Vitexin ameliorates high fat diet-induced obesity in male C57BL/6J mice via the AMPKα-mediated pathway.

Vitexin, a bioactive compound isolated from hawthorn leaf extracts, has been reported to exhibit many biological activities, such as anticancer, antioxidation, and adipogenesis inhibition activities. The current study explored the effects of vitexin on high fat diet (HFD)-induced obesity/adipogenesis in male C57BL/6J mice and 3T3-L1 adipocytes, as well as the underlying mechanisms thereof. Vitexin significantly mitigated HFD-induced body weight gain and adiposity.
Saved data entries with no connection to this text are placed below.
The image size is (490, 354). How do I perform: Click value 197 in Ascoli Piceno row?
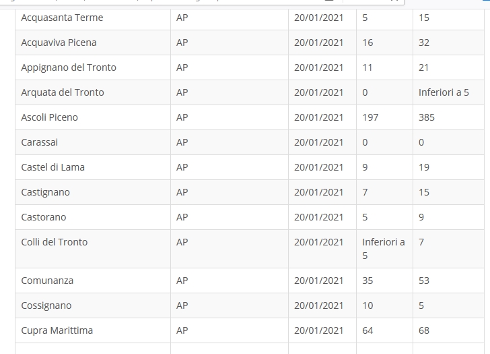[370, 118]
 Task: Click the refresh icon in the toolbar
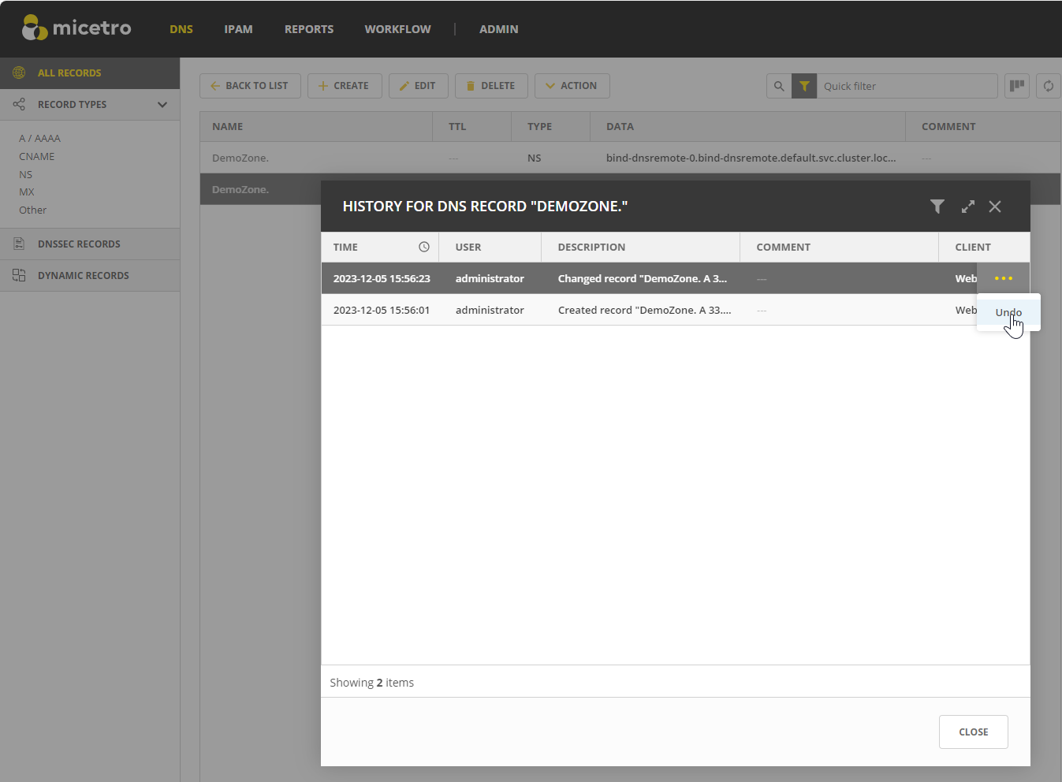[1048, 86]
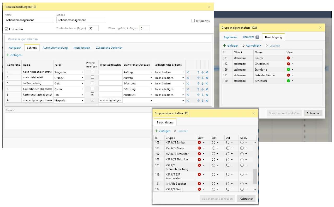
Task: Click red View icon for KSR IV/2 Maler
Action: 199,148
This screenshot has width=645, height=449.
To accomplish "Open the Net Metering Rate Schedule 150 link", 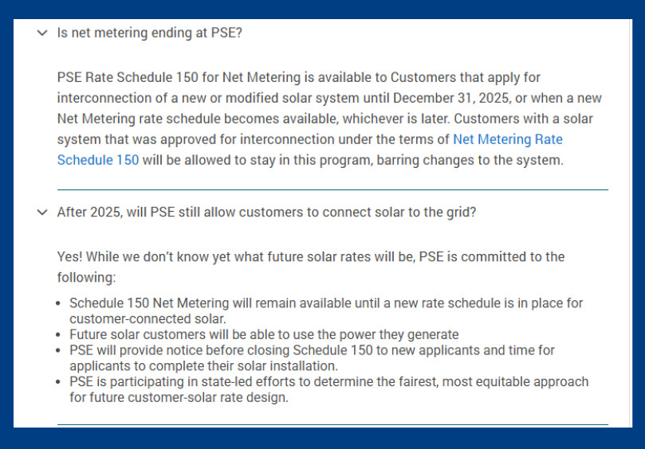I will click(507, 139).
Vitexin also partially normalized serum, hepatic lipid contents, and decreased adipocyte size induced by the HFD. Consistently, there were significant effects of vitexin on important regulators of lipid metabolism, including AMP-activated protein kinase-α (AMPKα), CAATT element binding protein-α (C/EBPα), and fatty acid synthase (FAS) in white adipose tissue. Moreover, vitexin significantly inhibited fat accumulation in 3T3-L1 adipocytes, and this was totally abolished by compound C (an AMPKα inhibitor). These results suggest that vitexin may prevent HFD-induced obesity/adipogenesis via the AMPKα mediated pathway.